Problem requirements: From the listing below, extract every line containing "filter".

━━ Supplied records

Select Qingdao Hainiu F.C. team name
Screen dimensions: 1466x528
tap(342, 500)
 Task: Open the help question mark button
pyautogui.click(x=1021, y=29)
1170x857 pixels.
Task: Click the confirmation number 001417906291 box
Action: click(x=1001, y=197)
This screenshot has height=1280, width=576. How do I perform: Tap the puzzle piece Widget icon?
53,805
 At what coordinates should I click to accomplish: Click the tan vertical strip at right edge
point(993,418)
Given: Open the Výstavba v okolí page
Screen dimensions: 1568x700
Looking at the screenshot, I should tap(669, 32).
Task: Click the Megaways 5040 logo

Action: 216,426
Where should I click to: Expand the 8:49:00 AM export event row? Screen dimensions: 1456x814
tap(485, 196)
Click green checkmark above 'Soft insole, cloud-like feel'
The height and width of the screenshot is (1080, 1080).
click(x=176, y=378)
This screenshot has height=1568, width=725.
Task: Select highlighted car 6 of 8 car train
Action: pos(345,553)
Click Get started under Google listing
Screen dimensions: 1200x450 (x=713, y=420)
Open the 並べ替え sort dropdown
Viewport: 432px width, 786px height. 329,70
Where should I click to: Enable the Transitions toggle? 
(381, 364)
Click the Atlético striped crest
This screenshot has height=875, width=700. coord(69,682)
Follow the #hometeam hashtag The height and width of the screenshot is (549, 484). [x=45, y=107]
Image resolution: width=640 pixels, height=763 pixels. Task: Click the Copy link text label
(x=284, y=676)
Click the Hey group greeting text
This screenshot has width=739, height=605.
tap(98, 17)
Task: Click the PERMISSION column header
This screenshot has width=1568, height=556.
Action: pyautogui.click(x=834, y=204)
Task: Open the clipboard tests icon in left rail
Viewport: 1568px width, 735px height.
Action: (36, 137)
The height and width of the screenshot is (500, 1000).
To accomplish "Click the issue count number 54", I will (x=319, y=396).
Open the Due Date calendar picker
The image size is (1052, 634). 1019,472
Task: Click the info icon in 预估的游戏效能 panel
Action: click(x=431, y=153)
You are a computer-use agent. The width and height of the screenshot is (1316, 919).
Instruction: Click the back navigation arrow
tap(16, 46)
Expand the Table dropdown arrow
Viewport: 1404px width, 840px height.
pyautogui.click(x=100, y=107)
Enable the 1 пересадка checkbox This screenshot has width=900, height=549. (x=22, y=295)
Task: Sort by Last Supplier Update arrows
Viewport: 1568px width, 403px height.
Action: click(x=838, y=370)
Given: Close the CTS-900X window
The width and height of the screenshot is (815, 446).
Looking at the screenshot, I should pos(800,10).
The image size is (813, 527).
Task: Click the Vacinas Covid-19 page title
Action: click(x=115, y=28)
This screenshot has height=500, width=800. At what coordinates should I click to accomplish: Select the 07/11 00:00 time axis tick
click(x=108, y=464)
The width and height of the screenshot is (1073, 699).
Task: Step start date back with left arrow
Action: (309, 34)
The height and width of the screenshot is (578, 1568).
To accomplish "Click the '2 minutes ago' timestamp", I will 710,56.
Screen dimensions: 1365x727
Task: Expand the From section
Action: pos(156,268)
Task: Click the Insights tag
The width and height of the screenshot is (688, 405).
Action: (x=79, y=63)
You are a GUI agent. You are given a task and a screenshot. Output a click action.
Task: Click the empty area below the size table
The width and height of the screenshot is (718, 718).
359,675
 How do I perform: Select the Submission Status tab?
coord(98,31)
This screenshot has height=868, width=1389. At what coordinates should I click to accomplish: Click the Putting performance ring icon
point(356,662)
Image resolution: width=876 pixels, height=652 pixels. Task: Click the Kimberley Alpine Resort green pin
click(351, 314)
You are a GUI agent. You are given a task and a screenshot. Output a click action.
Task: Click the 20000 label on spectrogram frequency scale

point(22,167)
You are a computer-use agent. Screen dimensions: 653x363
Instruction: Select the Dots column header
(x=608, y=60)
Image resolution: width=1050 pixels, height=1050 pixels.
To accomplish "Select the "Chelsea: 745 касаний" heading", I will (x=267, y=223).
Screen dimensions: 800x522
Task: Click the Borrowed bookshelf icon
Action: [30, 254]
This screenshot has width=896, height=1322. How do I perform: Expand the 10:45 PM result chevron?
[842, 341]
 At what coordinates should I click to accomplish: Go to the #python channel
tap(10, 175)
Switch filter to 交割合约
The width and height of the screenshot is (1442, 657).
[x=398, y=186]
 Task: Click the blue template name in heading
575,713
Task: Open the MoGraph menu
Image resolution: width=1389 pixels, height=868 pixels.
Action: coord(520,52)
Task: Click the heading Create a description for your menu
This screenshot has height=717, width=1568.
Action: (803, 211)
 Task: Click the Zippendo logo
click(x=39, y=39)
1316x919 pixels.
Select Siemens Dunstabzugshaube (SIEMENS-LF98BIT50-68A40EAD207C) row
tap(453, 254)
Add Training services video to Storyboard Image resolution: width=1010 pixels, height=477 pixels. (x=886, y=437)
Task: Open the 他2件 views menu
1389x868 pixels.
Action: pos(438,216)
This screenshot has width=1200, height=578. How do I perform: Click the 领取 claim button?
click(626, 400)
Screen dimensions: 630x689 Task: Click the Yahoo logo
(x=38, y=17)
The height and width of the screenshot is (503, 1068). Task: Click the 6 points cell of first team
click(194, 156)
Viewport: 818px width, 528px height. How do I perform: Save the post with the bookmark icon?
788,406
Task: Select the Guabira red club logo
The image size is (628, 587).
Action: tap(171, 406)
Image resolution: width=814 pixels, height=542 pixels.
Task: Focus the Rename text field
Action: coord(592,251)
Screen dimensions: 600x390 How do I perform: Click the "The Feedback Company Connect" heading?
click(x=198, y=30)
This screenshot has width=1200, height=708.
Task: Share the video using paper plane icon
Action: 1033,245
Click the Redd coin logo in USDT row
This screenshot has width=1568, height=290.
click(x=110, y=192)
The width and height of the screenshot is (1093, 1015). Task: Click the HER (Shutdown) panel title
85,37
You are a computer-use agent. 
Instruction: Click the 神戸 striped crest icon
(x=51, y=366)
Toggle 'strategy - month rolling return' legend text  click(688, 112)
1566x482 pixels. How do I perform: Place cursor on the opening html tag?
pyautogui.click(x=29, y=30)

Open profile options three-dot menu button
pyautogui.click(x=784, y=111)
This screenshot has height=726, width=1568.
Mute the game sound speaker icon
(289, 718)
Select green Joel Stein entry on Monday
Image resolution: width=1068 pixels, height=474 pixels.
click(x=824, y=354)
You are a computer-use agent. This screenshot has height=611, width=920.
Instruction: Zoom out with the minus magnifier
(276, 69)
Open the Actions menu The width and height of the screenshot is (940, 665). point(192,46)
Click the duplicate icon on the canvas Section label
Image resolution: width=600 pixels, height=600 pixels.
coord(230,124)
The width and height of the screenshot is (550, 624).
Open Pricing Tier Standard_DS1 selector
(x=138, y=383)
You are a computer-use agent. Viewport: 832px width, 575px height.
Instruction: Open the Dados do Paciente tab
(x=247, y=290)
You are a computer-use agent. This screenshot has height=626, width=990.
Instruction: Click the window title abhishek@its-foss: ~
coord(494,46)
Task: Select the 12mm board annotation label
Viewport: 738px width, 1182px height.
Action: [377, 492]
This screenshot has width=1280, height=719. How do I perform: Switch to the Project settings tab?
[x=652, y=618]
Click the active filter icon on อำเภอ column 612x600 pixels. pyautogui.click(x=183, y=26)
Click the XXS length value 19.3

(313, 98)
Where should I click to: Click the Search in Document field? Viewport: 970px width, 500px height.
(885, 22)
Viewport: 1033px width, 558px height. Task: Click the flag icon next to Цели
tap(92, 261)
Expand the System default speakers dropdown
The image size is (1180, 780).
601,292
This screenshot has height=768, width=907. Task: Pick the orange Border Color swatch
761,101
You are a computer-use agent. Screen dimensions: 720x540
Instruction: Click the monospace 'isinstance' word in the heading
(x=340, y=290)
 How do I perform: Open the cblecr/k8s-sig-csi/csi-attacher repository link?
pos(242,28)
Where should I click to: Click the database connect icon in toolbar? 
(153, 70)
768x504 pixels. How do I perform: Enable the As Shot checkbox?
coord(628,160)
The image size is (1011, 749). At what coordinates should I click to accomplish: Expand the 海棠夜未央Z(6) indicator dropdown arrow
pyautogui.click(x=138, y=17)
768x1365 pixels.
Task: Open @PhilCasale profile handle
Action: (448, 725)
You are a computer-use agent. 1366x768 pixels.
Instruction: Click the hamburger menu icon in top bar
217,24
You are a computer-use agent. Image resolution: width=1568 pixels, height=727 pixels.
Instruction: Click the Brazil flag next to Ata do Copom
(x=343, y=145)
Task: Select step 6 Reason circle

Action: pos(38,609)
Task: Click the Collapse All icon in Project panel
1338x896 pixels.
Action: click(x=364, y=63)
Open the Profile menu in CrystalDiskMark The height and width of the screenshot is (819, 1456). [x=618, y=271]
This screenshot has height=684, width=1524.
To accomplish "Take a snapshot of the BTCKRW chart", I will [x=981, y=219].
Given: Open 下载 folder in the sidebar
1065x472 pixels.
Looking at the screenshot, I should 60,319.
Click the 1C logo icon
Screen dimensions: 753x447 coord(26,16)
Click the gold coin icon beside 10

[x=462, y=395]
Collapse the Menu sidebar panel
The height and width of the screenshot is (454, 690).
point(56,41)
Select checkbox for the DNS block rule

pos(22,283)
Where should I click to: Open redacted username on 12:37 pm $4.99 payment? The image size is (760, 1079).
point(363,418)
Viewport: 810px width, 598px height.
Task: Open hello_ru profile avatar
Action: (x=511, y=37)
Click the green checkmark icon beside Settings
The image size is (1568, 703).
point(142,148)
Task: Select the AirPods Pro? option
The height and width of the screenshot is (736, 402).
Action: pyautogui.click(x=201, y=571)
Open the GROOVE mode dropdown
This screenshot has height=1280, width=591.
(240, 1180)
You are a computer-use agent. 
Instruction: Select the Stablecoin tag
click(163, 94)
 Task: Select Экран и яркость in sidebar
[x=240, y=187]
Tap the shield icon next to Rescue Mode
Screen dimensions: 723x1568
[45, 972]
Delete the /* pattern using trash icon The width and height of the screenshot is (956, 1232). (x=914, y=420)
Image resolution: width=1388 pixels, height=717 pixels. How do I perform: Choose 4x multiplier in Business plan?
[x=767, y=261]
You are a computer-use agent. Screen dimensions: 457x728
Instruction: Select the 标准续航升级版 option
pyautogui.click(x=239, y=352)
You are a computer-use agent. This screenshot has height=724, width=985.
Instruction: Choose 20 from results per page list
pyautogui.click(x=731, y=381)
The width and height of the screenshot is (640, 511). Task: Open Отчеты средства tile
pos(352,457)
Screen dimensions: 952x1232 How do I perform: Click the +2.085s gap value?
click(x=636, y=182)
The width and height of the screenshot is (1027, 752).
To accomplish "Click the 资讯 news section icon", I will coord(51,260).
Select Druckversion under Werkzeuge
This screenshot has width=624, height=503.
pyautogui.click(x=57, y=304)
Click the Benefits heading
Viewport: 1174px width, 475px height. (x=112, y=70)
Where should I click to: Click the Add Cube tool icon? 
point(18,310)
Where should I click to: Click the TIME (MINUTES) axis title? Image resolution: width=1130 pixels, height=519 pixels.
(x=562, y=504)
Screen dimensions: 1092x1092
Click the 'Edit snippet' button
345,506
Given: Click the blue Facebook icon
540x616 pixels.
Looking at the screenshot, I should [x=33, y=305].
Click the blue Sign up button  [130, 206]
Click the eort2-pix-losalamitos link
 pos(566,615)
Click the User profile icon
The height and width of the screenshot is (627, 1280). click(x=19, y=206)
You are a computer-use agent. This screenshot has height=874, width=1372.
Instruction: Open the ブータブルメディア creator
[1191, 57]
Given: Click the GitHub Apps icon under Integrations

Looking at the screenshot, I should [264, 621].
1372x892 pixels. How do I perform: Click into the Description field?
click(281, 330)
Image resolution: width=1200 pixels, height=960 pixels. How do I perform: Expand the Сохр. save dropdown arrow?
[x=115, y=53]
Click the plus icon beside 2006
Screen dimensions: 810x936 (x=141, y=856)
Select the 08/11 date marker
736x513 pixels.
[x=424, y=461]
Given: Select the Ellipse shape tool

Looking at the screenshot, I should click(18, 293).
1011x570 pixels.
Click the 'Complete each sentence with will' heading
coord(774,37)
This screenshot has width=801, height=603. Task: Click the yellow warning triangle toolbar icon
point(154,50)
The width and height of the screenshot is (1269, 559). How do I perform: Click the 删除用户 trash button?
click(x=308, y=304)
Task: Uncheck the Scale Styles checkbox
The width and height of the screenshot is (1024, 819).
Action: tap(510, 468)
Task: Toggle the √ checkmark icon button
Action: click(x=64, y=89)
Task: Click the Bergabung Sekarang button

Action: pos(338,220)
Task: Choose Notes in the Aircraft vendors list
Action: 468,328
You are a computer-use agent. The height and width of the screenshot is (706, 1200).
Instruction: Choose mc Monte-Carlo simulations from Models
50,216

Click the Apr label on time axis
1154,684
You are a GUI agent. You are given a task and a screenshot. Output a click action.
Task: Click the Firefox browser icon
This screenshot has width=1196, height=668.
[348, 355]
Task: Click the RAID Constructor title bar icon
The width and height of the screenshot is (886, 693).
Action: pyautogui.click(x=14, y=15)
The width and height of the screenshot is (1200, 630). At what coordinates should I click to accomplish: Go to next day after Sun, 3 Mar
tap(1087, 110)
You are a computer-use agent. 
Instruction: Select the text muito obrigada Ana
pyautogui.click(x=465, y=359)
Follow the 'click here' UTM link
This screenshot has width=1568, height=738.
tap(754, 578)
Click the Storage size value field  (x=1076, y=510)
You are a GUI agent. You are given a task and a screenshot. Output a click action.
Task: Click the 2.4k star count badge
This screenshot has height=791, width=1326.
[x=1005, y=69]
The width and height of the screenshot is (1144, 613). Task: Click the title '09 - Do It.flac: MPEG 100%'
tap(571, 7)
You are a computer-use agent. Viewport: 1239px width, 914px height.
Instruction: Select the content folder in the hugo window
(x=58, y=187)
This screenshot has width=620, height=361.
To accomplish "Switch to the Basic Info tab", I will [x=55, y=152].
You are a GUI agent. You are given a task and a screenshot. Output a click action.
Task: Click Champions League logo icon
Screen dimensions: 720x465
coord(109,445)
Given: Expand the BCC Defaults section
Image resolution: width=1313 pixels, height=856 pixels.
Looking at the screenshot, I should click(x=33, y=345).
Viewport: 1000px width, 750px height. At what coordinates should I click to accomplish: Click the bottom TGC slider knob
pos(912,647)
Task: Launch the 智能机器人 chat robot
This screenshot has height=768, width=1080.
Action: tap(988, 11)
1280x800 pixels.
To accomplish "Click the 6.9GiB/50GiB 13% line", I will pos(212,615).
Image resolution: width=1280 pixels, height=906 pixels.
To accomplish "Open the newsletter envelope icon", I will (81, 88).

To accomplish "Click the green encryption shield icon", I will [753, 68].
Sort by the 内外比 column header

━━━━

Reply:
Switch filter to 交割合约
Click the active filter icon on อำเภอ column 612x600 pixels. pyautogui.click(x=183, y=26)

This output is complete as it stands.